まずは損得関係なく、関われているだけで幸せでしたし面白くて、そうするのが自然でした。

相手を思う気持ちは伝わるものだと思います。
そのおかげで週16本ものレッスンを担当させてもらえるようになったのだと思っています。
ここで大切なのは、私にはヨガインストラクターとしての経験年数も、スキルもまだまだ未熟であったにも関わらず、任せてもらえるようになったことです。

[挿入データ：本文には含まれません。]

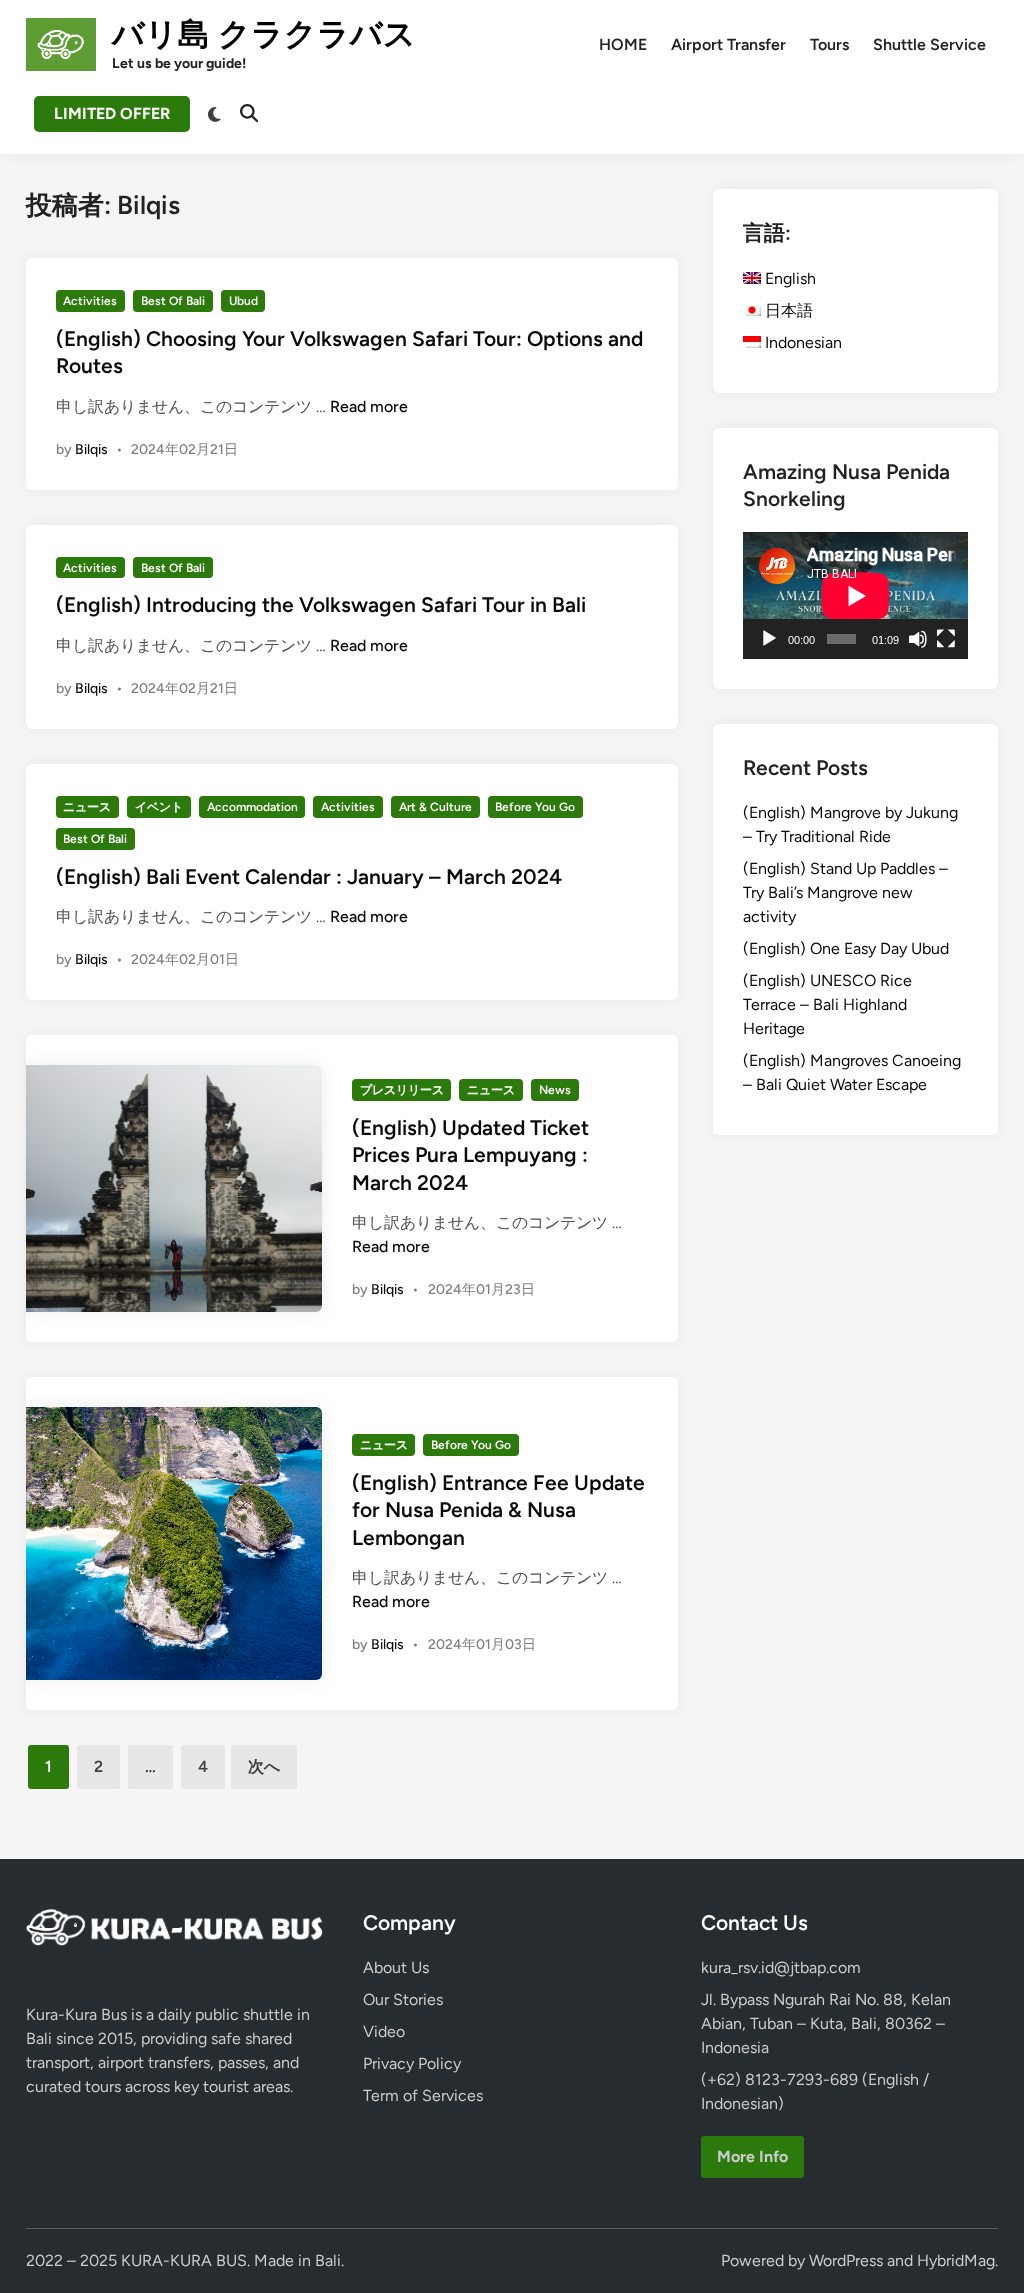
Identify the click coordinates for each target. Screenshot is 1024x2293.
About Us (396, 1967)
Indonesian (801, 342)
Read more (369, 406)
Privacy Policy (412, 2063)
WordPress (846, 2260)
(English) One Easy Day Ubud (846, 948)
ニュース (87, 807)
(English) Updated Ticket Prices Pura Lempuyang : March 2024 (470, 1155)
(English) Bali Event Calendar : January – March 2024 (309, 876)
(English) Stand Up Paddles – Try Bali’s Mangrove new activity (845, 892)
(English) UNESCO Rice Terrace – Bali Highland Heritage (827, 1004)
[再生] (769, 639)
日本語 (787, 310)
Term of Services (423, 2095)
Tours (829, 44)
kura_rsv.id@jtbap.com (781, 1967)
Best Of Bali (173, 301)
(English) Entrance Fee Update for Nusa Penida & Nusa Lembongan (498, 1510)
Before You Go (535, 807)
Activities (90, 301)
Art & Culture (435, 807)
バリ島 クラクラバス (264, 34)
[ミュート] (918, 639)
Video (384, 2031)
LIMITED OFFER (112, 113)
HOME (623, 44)
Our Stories (403, 1999)
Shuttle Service (929, 44)
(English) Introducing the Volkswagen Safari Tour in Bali (321, 604)
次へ (264, 1766)
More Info (752, 2156)
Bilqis (91, 449)
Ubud (243, 301)
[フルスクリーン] (946, 639)
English (788, 278)
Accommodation (252, 807)
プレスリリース (402, 1090)
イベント (159, 807)
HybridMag (956, 2260)
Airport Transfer (728, 44)
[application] (855, 595)
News (555, 1090)
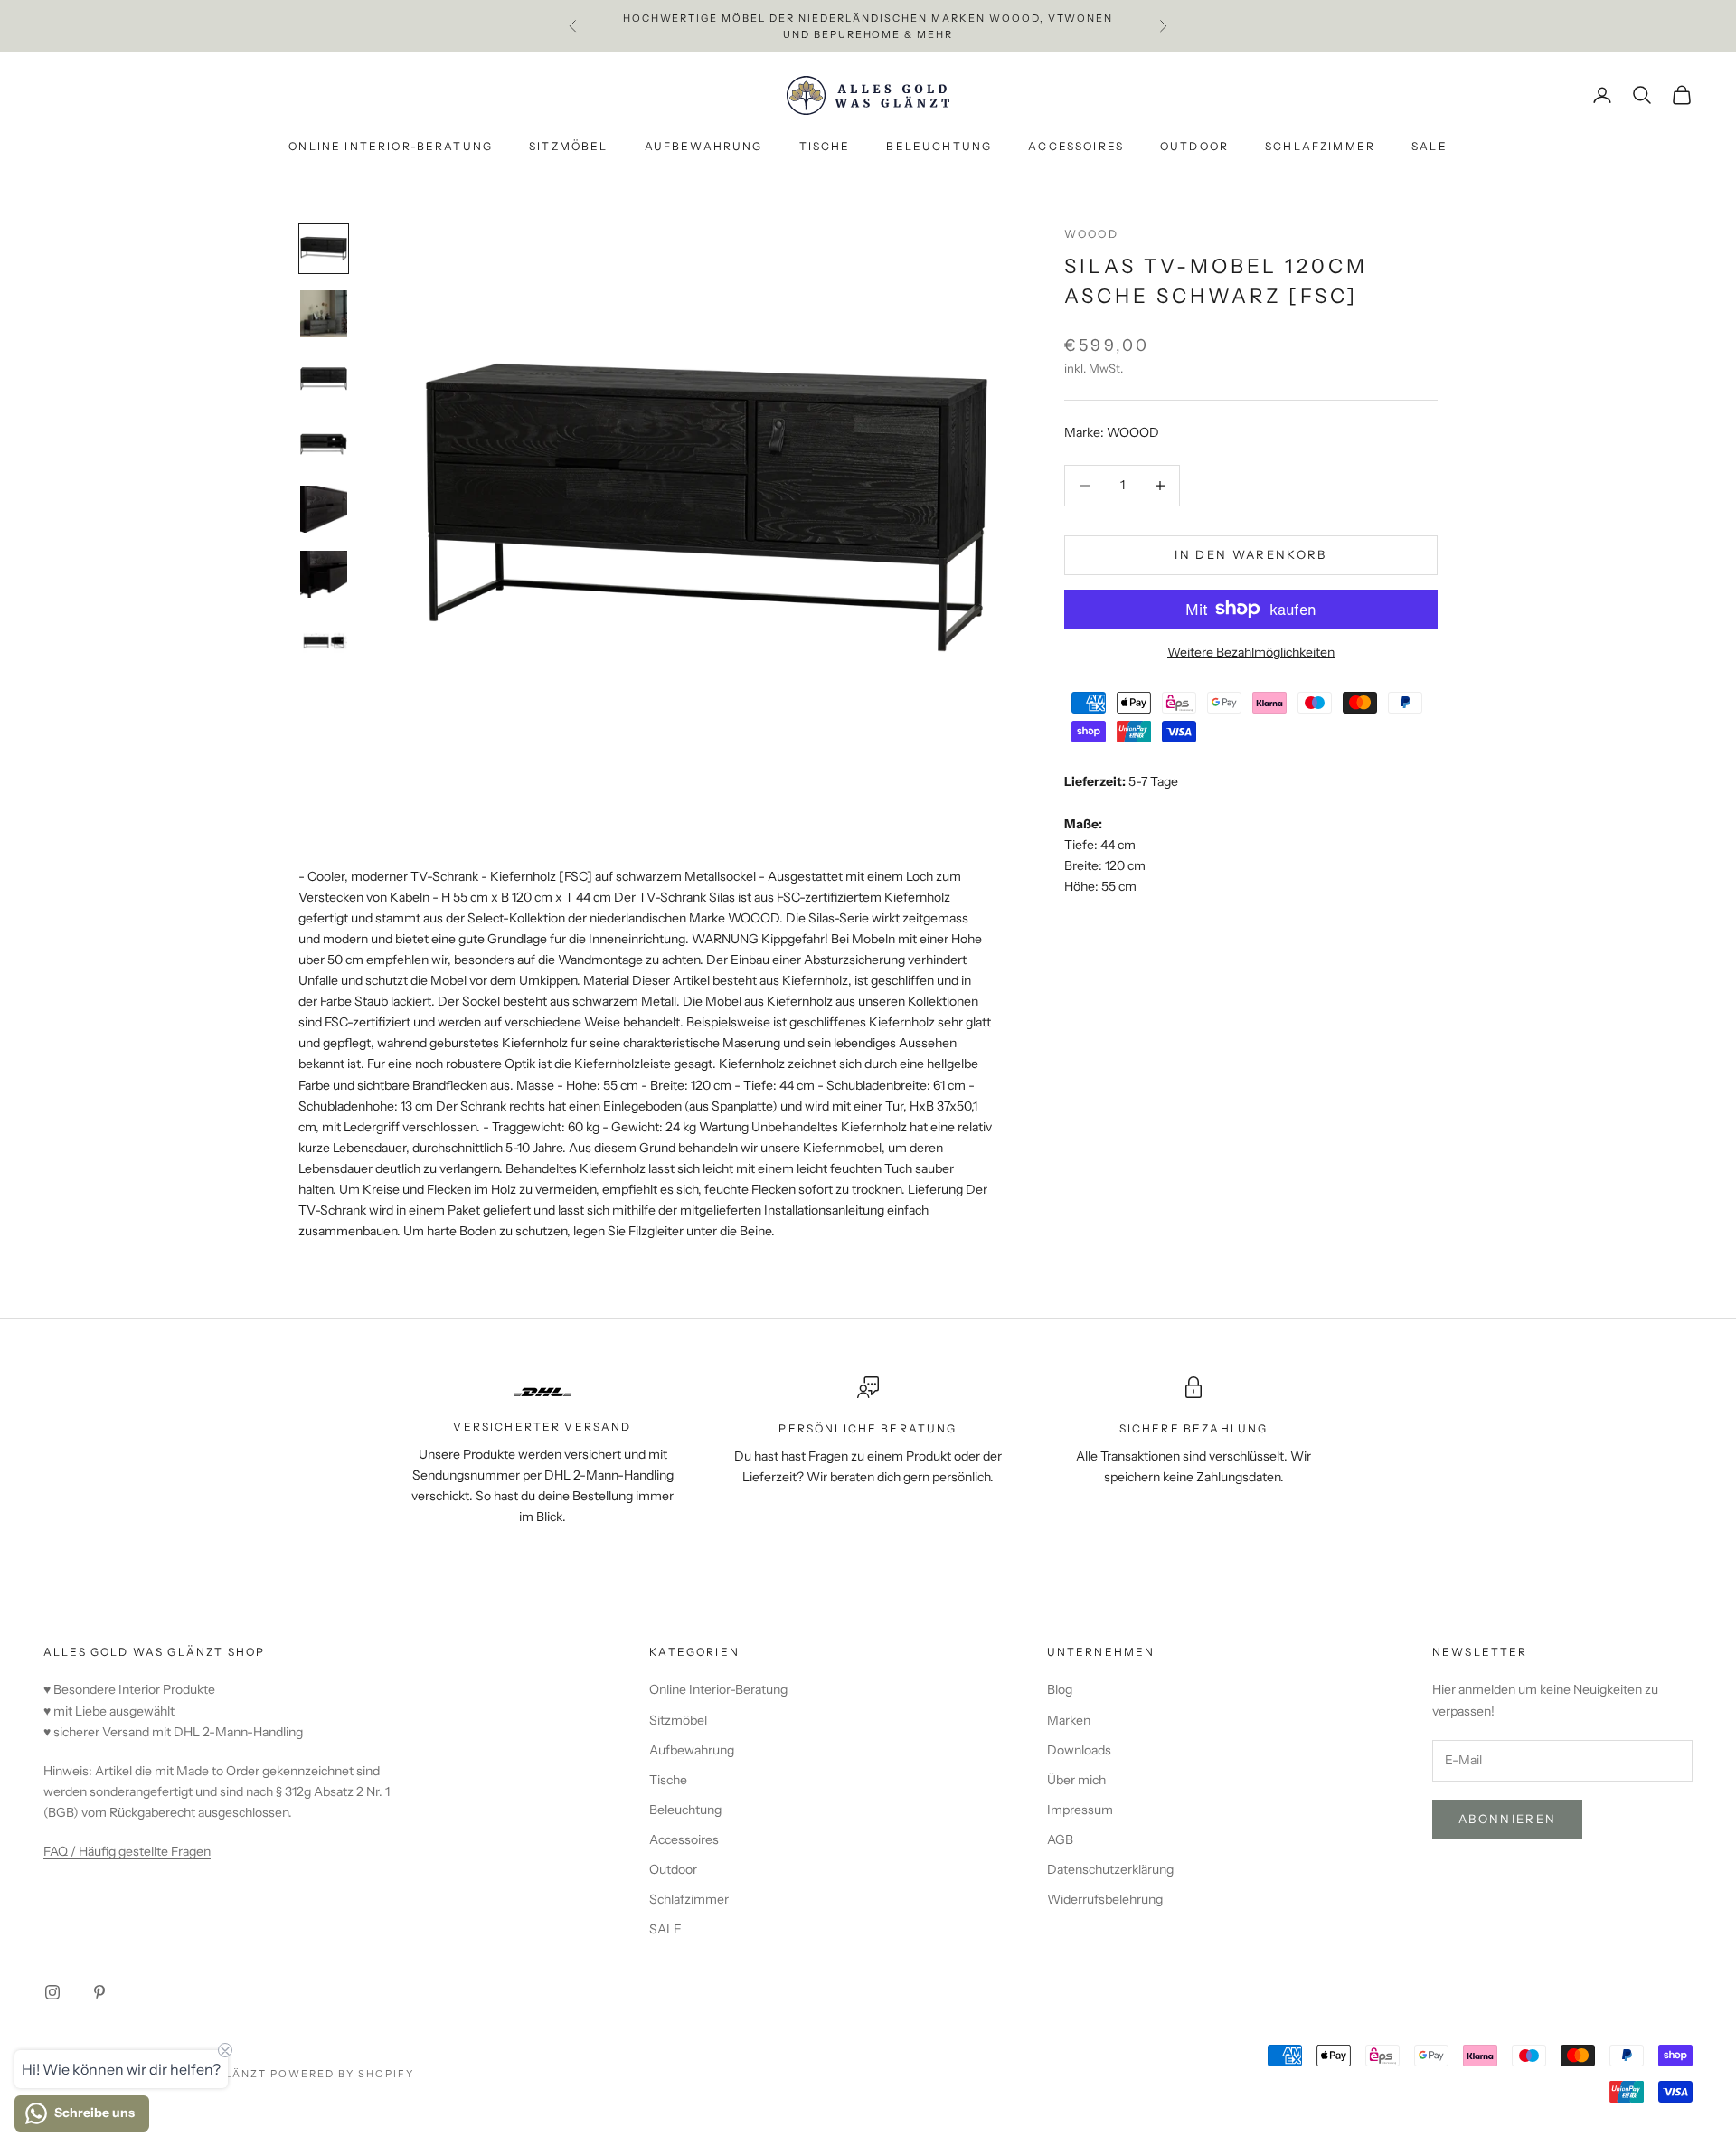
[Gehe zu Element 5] (323, 509)
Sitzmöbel (568, 147)
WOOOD (1091, 234)
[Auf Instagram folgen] (52, 1992)
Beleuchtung (939, 147)
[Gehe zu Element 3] (323, 379)
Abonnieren (1507, 1818)
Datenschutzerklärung (1110, 1869)
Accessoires (1076, 147)
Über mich (1076, 1780)
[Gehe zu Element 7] (323, 639)
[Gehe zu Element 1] (323, 248)
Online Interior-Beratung (390, 147)
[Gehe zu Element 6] (323, 574)
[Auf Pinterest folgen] (99, 1992)
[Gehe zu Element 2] (323, 313)
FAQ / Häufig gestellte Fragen (127, 1851)
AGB (1060, 1839)
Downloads (1079, 1750)
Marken (1068, 1720)
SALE (1429, 147)
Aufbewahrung (704, 147)
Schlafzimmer (1320, 147)
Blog (1059, 1689)
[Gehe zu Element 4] (323, 444)
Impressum (1080, 1809)
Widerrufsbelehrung (1105, 1899)
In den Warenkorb (1250, 554)
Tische (825, 147)
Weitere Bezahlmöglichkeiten (1251, 651)
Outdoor (1194, 147)
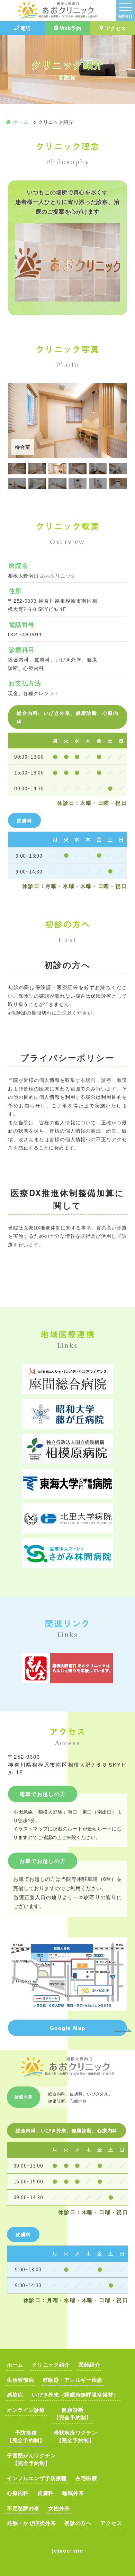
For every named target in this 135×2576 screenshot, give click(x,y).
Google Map (68, 2028)
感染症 (15, 2394)
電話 (25, 27)
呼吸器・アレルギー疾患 (73, 2379)
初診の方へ (78, 2523)
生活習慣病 (20, 2379)
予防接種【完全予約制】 (26, 2436)
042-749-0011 (25, 634)
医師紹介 (89, 2364)
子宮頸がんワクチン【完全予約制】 (31, 2459)
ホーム (15, 2364)
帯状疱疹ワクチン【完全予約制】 (75, 2436)
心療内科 (18, 2493)
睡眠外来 (73, 2493)
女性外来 (59, 2508)
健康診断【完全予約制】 (73, 2413)
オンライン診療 (26, 2410)
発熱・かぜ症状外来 (31, 2523)
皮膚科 (45, 2493)
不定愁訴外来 (23, 2508)
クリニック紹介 (51, 2364)
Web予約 (70, 27)
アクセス (116, 27)
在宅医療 (86, 2478)
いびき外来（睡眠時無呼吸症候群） (75, 2394)
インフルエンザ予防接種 (37, 2478)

スタジオの採用担当者は、レッスンスキル自体も採用のポイントとして見ていますが、それ以上に重視するのが人柄です。
スタジオを思うことができる人は、お客様のことを思うことができる。
時間に対する報酬にとらわれず、労力を労力と感じず惜しみなく提供できる人は協力的で勉強熱心だから、これから伸びる可能性が十分にあるととらえることでしょう。
どんな業種でも素直な人が伸びると言われます。

素直になれないと決めつけていると、その道は開けません。
「素直になってみる!」と決めるだけです。
瞑想の練習と同じで、はじめはうまくいかずもどかしさを感じますが、
自分を責めたりする必要はありません。
また、素直になってみる!と決めて進まばいいだけのことです。
繰り返しているうちに素直であることが自然体な自分になっているはずです。


ヨガインストラクターになって3年目のある日、ラクシュミーヨガインストラクター養成講座
のチーフをやりませんか?というお話をいただくことになります。
それから8年間(今もずっと)養成講座の講師を担当させていただいています。

このお仕事をさせてもらえるようになったのも、やはり「相手のことを想う」というスタンスが大きく影響していると思います。
このスタンスはより良い仕事を任せてもらえるようになるためにも、より多くの学びを得るためにも非常に役になっていると感じています。
それについてはまた後日お話しします。